Records -
· · ·

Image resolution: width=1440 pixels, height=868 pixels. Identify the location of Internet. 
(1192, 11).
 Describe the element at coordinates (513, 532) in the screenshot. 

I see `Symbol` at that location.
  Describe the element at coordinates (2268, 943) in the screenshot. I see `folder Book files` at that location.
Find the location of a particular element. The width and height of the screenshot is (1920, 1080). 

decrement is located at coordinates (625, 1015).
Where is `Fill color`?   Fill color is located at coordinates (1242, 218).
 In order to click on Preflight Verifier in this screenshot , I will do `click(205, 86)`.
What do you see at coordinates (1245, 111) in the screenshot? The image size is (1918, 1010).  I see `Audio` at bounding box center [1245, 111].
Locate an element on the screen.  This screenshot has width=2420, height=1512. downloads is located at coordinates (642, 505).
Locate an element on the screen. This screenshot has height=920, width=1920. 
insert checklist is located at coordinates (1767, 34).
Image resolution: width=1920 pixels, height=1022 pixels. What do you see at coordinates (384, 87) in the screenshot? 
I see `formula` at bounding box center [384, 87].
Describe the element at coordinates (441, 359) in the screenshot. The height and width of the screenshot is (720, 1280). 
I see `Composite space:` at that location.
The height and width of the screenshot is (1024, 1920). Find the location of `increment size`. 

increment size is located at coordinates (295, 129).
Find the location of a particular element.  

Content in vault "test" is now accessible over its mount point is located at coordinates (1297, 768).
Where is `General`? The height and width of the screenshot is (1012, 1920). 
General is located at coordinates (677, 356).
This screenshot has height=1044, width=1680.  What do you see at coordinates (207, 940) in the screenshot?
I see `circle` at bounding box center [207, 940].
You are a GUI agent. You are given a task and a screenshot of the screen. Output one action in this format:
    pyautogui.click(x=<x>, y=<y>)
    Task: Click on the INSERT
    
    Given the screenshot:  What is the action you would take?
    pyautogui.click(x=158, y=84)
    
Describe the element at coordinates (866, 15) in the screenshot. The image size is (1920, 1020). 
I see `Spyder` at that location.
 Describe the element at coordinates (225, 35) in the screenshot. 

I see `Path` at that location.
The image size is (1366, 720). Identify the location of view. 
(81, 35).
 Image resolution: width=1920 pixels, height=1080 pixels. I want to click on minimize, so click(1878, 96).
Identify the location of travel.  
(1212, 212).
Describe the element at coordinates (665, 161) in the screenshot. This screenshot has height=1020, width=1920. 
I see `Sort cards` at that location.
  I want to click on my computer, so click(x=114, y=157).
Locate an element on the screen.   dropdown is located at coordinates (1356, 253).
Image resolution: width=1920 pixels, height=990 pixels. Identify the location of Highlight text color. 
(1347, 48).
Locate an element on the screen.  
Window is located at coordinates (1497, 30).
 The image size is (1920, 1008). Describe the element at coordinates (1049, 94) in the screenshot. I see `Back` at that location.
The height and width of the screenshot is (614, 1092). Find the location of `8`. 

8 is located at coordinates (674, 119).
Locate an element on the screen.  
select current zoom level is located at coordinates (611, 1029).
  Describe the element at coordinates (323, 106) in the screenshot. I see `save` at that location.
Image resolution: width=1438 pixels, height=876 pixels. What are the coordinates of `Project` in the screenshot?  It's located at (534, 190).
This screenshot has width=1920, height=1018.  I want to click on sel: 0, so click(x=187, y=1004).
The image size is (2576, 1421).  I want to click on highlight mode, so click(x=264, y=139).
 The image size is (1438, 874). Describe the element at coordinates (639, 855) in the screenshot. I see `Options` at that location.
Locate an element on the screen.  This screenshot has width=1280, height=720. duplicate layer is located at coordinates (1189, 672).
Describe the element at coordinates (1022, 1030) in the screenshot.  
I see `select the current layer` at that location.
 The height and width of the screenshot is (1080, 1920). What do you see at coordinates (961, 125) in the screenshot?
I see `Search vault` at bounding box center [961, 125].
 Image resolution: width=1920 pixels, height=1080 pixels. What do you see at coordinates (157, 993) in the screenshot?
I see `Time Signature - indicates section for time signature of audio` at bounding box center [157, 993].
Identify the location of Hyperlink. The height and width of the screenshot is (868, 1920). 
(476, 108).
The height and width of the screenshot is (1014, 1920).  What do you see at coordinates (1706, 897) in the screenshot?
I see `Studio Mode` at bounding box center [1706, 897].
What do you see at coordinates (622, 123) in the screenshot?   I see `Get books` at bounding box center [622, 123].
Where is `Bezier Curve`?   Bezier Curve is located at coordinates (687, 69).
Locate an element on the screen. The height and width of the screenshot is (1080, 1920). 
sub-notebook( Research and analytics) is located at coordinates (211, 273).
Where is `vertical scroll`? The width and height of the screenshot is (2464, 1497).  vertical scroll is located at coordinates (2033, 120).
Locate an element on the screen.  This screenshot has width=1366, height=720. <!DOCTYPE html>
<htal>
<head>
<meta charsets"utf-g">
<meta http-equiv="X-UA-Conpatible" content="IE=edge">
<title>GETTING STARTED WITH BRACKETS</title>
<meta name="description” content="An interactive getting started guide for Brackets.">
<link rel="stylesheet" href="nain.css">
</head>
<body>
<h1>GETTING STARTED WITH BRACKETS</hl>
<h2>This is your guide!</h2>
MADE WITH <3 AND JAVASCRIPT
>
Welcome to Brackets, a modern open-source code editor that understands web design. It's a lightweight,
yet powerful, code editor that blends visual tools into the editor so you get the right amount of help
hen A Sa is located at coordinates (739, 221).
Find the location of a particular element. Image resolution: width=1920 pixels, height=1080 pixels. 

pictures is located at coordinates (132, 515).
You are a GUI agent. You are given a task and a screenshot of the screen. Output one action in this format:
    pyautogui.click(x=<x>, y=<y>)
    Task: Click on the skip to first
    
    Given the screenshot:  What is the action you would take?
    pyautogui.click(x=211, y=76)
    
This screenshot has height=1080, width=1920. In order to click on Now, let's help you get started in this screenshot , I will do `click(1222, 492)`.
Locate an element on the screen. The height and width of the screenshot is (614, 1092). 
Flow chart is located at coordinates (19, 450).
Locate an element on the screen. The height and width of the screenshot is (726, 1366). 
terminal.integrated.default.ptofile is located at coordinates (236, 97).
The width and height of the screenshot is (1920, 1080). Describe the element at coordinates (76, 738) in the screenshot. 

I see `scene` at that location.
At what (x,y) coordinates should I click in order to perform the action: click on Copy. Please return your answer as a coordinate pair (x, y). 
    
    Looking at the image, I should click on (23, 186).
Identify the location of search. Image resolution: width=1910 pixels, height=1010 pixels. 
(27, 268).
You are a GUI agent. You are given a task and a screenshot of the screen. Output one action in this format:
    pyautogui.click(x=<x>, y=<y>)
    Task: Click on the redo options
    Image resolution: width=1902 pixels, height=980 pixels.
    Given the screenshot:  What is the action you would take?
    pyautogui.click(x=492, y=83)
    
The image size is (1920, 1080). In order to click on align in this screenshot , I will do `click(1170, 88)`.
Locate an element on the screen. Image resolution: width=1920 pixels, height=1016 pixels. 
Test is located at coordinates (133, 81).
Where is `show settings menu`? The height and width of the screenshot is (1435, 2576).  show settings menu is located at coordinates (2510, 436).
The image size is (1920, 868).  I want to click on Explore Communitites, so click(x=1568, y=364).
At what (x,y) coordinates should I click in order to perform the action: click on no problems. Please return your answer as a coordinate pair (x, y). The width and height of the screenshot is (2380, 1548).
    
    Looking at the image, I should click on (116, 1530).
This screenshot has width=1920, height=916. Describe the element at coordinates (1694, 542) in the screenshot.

· · ·

Work to complete - Copy the data above word for word, from the first line to the last.

Final result -
Image resolution: width=1440 pixels, height=868 pixels. Identify the location of Internet. 
(1192, 11).
 Describe the element at coordinates (513, 532) in the screenshot. 

I see `Symbol` at that location.
  Describe the element at coordinates (2268, 943) in the screenshot. I see `folder Book files` at that location.
Find the location of a particular element. The width and height of the screenshot is (1920, 1080). 

decrement is located at coordinates (625, 1015).
Where is `Fill color`?   Fill color is located at coordinates (1242, 218).
 In order to click on Preflight Verifier in this screenshot , I will do `click(205, 86)`.
What do you see at coordinates (1245, 111) in the screenshot? The image size is (1918, 1010).  I see `Audio` at bounding box center [1245, 111].
Locate an element on the screen.  This screenshot has width=2420, height=1512. downloads is located at coordinates (642, 505).
Locate an element on the screen. This screenshot has height=920, width=1920. 
insert checklist is located at coordinates (1767, 34).
Image resolution: width=1920 pixels, height=1022 pixels. What do you see at coordinates (384, 87) in the screenshot? 
I see `formula` at bounding box center [384, 87].
Describe the element at coordinates (441, 359) in the screenshot. The height and width of the screenshot is (720, 1280). 
I see `Composite space:` at that location.
The height and width of the screenshot is (1024, 1920). Find the location of `increment size`. 

increment size is located at coordinates (295, 129).
Find the location of a particular element.  

Content in vault "test" is now accessible over its mount point is located at coordinates (1297, 768).
Where is `General`? The height and width of the screenshot is (1012, 1920). 
General is located at coordinates (677, 356).
This screenshot has height=1044, width=1680.  What do you see at coordinates (207, 940) in the screenshot?
I see `circle` at bounding box center [207, 940].
You are a GUI agent. You are given a task and a screenshot of the screen. Output one action in this format:
    pyautogui.click(x=<x>, y=<y>)
    Task: Click on the INSERT
    
    Given the screenshot:  What is the action you would take?
    pyautogui.click(x=158, y=84)
    
Describe the element at coordinates (866, 15) in the screenshot. The image size is (1920, 1020). 
I see `Spyder` at that location.
 Describe the element at coordinates (225, 35) in the screenshot. 

I see `Path` at that location.
The image size is (1366, 720). Identify the location of view. 
(81, 35).
 Image resolution: width=1920 pixels, height=1080 pixels. I want to click on minimize, so click(1878, 96).
Identify the location of travel.  
(1212, 212).
Describe the element at coordinates (665, 161) in the screenshot. This screenshot has height=1020, width=1920. 
I see `Sort cards` at that location.
  I want to click on my computer, so click(x=114, y=157).
Locate an element on the screen.   dropdown is located at coordinates (1356, 253).
Image resolution: width=1920 pixels, height=990 pixels. Identify the location of Highlight text color. 
(1347, 48).
Locate an element on the screen.  
Window is located at coordinates (1497, 30).
 The image size is (1920, 1008). Describe the element at coordinates (1049, 94) in the screenshot. I see `Back` at that location.
The height and width of the screenshot is (614, 1092). Find the location of `8`. 

8 is located at coordinates (674, 119).
Locate an element on the screen.  
select current zoom level is located at coordinates (611, 1029).
  Describe the element at coordinates (323, 106) in the screenshot. I see `save` at that location.
Image resolution: width=1438 pixels, height=876 pixels. What are the coordinates of `Project` in the screenshot?  It's located at (534, 190).
This screenshot has width=1920, height=1018.  I want to click on sel: 0, so click(x=187, y=1004).
The image size is (2576, 1421).  I want to click on highlight mode, so click(x=264, y=139).
 The image size is (1438, 874). Describe the element at coordinates (639, 855) in the screenshot. I see `Options` at that location.
Locate an element on the screen.  This screenshot has width=1280, height=720. duplicate layer is located at coordinates (1189, 672).
Describe the element at coordinates (1022, 1030) in the screenshot.  
I see `select the current layer` at that location.
 The height and width of the screenshot is (1080, 1920). What do you see at coordinates (961, 125) in the screenshot?
I see `Search vault` at bounding box center [961, 125].
 Image resolution: width=1920 pixels, height=1080 pixels. What do you see at coordinates (157, 993) in the screenshot?
I see `Time Signature - indicates section for time signature of audio` at bounding box center [157, 993].
Identify the location of Hyperlink. The height and width of the screenshot is (868, 1920). 
(476, 108).
The height and width of the screenshot is (1014, 1920).  What do you see at coordinates (1706, 897) in the screenshot?
I see `Studio Mode` at bounding box center [1706, 897].
What do you see at coordinates (622, 123) in the screenshot?   I see `Get books` at bounding box center [622, 123].
Where is `Bezier Curve`?   Bezier Curve is located at coordinates (687, 69).
Locate an element on the screen. The height and width of the screenshot is (1080, 1920). 
sub-notebook( Research and analytics) is located at coordinates (211, 273).
Where is `vertical scroll`? The width and height of the screenshot is (2464, 1497).  vertical scroll is located at coordinates (2033, 120).
Locate an element on the screen.  This screenshot has width=1366, height=720. <!DOCTYPE html>
<htal>
<head>
<meta charsets"utf-g">
<meta http-equiv="X-UA-Conpatible" content="IE=edge">
<title>GETTING STARTED WITH BRACKETS</title>
<meta name="description” content="An interactive getting started guide for Brackets.">
<link rel="stylesheet" href="nain.css">
</head>
<body>
<h1>GETTING STARTED WITH BRACKETS</hl>
<h2>This is your guide!</h2>
MADE WITH <3 AND JAVASCRIPT
>
Welcome to Brackets, a modern open-source code editor that understands web design. It's a lightweight,
yet powerful, code editor that blends visual tools into the editor so you get the right amount of help
hen A Sa is located at coordinates (739, 221).
Find the location of a particular element. Image resolution: width=1920 pixels, height=1080 pixels. 

pictures is located at coordinates (132, 515).
You are a GUI agent. You are given a task and a screenshot of the screen. Output one action in this format:
    pyautogui.click(x=<x>, y=<y>)
    Task: Click on the skip to first
    
    Given the screenshot:  What is the action you would take?
    pyautogui.click(x=211, y=76)
    
This screenshot has height=1080, width=1920. In order to click on Now, let's help you get started in this screenshot , I will do `click(1222, 492)`.
Locate an element on the screen. The height and width of the screenshot is (614, 1092). 
Flow chart is located at coordinates (19, 450).
Locate an element on the screen. The height and width of the screenshot is (726, 1366). 
terminal.integrated.default.ptofile is located at coordinates (236, 97).
The width and height of the screenshot is (1920, 1080). Describe the element at coordinates (76, 738) in the screenshot. 

I see `scene` at that location.
At what (x,y) coordinates should I click in order to perform the action: click on Copy. Please return your answer as a coordinate pair (x, y). 
    
    Looking at the image, I should click on (23, 186).
Identify the location of search. Image resolution: width=1910 pixels, height=1010 pixels. 
(27, 268).
You are a GUI agent. You are given a task and a screenshot of the screen. Output one action in this format:
    pyautogui.click(x=<x>, y=<y>)
    Task: Click on the redo options
    Image resolution: width=1902 pixels, height=980 pixels.
    Given the screenshot:  What is the action you would take?
    pyautogui.click(x=492, y=83)
    
The image size is (1920, 1080). In order to click on align in this screenshot , I will do `click(1170, 88)`.
Locate an element on the screen. Image resolution: width=1920 pixels, height=1016 pixels. 
Test is located at coordinates (133, 81).
Where is `show settings menu`? The height and width of the screenshot is (1435, 2576).  show settings menu is located at coordinates (2510, 436).
The image size is (1920, 868).  I want to click on Explore Communitites, so click(x=1568, y=364).
At what (x,y) coordinates should I click in order to perform the action: click on no problems. Please return your answer as a coordinate pair (x, y). The width and height of the screenshot is (2380, 1548).
    
    Looking at the image, I should click on (116, 1530).
This screenshot has width=1920, height=916. Describe the element at coordinates (1694, 542) in the screenshot.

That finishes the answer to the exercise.